■ **What the exercise asks**
According to the page on using pagefun for small matrix problems on the GPU, what does the pagefun function do?

■ **Text shown**
Improve Performance of Small Matrix Problems on the GPU Using `pagefun`

Open Live Script

This example shows how to use pagefun to improve the performance of independent operations applied to multiple matrices arranged in a multidimensional array.

Multidimensional arrays are an extension of 2-D matrices and use additional subscripts for indexing. A 3-D array, for example uses three subscripts. The first two dimensions represent a matrix and the third represents pages of elements (sometimes referred to as slices). For more information, see Multidimensional Arrays.

A 4-by-4-by-3 multidimensional array.

While GPUs can effectively apply small independent operations to large matrices, performance is suboptimal when these operations are applied in serial, for example when the operations are applied in a for-loop. In order to avoid serial processing, the arrayfun function applies a scalar operation to each element of an array in parallel on the GPU. Similarly, the pagefun function applies a function to each page of a multidimensional GPU array.

The pagefun function supports applying most element-wise functions and a number of matrix operations that support GPU array input. MATLAB® also provides a number of dedicated page-wise functions, including pagemtimes, pagemldivide, pagemrdivide, pagetranspose, pagectranspose, pageinv, pagenorm, and pagesvd. Depending on the task, these functions might simplify your code or provide better performance than using pagefun.

In this example, a robot is navigating a known map containing a large number of features that the robot can identify using its sensors. The robot locates itself in the map by measuring the relative position and orientation of those features and comparing them to the map locations. Assuming the robot is not completely lost, it can use any difference between the two to correct its position, for instance by using a Kalman Filter. This example shows an efficient way to compute the feature positions relative to the robot.

[Source data]
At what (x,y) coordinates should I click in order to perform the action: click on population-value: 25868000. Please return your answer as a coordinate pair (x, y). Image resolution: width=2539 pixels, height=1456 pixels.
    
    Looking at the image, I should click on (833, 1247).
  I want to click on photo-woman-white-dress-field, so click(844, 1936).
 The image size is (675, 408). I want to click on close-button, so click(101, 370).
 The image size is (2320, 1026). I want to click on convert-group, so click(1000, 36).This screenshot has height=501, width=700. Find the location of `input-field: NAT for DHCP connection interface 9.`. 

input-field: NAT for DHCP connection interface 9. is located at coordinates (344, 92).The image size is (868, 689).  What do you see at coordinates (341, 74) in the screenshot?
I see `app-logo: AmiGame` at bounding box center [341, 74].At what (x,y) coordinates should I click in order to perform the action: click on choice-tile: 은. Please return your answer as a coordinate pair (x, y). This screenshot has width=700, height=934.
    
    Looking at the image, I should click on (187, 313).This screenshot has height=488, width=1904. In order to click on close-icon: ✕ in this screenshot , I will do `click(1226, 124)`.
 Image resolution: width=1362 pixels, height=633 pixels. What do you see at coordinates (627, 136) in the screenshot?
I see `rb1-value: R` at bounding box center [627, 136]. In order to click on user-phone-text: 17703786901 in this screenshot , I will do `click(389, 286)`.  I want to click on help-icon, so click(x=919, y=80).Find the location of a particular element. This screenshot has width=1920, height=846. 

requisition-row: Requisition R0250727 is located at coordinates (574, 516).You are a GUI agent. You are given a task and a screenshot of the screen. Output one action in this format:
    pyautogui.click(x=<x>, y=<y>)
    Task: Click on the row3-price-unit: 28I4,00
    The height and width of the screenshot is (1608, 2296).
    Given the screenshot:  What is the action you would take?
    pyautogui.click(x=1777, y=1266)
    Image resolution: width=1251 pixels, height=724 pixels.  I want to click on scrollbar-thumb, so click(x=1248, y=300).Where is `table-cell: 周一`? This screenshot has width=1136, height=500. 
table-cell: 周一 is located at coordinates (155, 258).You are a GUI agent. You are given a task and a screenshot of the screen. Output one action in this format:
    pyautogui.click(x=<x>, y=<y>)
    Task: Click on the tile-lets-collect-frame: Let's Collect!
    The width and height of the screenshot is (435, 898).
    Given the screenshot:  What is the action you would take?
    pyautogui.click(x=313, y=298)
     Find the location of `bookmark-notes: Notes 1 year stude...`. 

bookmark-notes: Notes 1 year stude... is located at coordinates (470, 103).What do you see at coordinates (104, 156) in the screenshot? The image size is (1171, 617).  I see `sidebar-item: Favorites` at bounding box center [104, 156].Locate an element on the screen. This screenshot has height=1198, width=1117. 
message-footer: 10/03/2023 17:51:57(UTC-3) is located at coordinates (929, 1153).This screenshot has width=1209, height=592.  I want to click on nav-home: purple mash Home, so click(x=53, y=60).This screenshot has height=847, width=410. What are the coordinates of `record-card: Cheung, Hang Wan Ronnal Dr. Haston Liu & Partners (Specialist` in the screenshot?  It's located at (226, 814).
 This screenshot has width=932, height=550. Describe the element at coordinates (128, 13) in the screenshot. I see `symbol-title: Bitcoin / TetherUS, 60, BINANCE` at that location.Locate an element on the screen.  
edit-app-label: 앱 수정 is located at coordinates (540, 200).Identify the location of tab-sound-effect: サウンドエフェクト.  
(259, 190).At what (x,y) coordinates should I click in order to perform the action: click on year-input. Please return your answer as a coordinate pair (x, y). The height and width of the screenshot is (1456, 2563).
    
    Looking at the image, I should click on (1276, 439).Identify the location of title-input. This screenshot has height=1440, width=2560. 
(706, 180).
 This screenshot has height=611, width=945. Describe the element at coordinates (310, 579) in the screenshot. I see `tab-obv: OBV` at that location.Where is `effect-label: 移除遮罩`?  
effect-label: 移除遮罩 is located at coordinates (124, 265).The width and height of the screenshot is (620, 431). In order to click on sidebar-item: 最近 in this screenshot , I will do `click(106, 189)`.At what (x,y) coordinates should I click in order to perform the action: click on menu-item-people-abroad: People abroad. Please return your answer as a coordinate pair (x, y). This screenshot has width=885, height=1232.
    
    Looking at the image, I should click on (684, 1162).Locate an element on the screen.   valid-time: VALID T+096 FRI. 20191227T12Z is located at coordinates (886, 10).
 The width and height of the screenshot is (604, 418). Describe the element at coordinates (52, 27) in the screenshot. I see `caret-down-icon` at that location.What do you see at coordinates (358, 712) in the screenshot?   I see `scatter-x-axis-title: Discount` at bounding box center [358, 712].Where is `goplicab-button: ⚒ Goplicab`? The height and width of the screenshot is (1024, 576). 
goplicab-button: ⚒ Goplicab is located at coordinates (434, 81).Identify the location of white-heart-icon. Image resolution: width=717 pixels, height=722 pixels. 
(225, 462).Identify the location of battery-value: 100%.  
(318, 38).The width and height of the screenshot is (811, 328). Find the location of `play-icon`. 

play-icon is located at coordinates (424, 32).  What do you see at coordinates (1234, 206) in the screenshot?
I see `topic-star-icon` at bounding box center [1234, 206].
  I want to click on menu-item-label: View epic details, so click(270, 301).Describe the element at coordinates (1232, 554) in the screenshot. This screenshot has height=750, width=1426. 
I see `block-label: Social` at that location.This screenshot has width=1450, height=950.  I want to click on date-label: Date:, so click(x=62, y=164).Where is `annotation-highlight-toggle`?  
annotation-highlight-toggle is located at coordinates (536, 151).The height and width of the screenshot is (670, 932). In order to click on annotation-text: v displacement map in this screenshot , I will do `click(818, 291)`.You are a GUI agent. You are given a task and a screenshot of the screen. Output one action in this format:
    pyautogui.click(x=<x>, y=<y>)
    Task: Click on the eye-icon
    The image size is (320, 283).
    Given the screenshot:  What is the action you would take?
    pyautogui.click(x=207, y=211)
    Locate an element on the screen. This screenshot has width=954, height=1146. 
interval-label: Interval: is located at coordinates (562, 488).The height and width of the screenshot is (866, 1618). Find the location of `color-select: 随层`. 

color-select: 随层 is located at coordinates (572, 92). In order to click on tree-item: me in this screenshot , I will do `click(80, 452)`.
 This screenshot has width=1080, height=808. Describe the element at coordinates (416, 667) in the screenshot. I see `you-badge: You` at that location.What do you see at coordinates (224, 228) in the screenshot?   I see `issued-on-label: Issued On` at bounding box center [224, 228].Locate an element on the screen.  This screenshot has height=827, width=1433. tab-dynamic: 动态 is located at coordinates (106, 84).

■ **Task answer**
It applies a function to each page of a multidimensional GPU array.